What about the other mask candidates? Those can come in handy for ambiguous prompts. Let’s try to plot the remaining three masks (see figure 11.14):

par(mfrow = c(1, 3))
for (i in 2:4) {
  display_image(image)
  display_mask(outputs$masks, index = i)
  display_points(input_point)
  title(paste("Mask", i), col.main= "white", line = -1.5)
}

Alternative segmentation masks for the banana prompt

As you can see, an alternative segmentation found by the model includes both bananas.

11.3.5 Prompting the model with a target box

Besides providing one or more target points, we can provide boxes approximating the location of the object to segment. These boxes should be passed via the coordinates of their top-left and bottom-right corners. Here’s a box around the mango (see figure 11.15):

1input_box <- rbind(c(520, 180),
2                   c(770, 420))

display_image(image)
display_box(input_box)

1: Top-left corner
2: Bottom-right corner

Let’s prompt SAM with it (see figure 11.16):

outputs <- model |> predict(list(
  images = image |> np_array("float32") |> np$expand_dims(0L),
1  boxes = input_box |> np_array("float32") |> np$expand_dims(c(0L, 1L))
))

display_image(image)
display_box(input_box)
display_mask(outputs$masks)

1: Note that we expand boxes to a rank-4 array.

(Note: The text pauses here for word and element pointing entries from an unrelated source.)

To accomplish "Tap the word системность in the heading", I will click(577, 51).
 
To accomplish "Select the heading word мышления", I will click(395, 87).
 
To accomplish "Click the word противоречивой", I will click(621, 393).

SAM can be a powerful tool to quickly create large datasets of images annotated with segmentation masks.

11.4 Summary

Image segmentation is one of the main categories of computer vision tasks. It consists of computing segmentation masks that describe the contents of an image at the pixel level.
To build your own segmentation model, use a stack of strided Conv2D layers to “compress” the input image into a smaller feature map, followed by a stack of corresponding Conv2DTranspose layers to “expand” the feature map into a segmentation mask the same size as the input image.
You can also use a pretrained segmentation model. Segment Anything, available via KerasHub, is a powerful model that supports point prompts and box prompts to guide segmentation.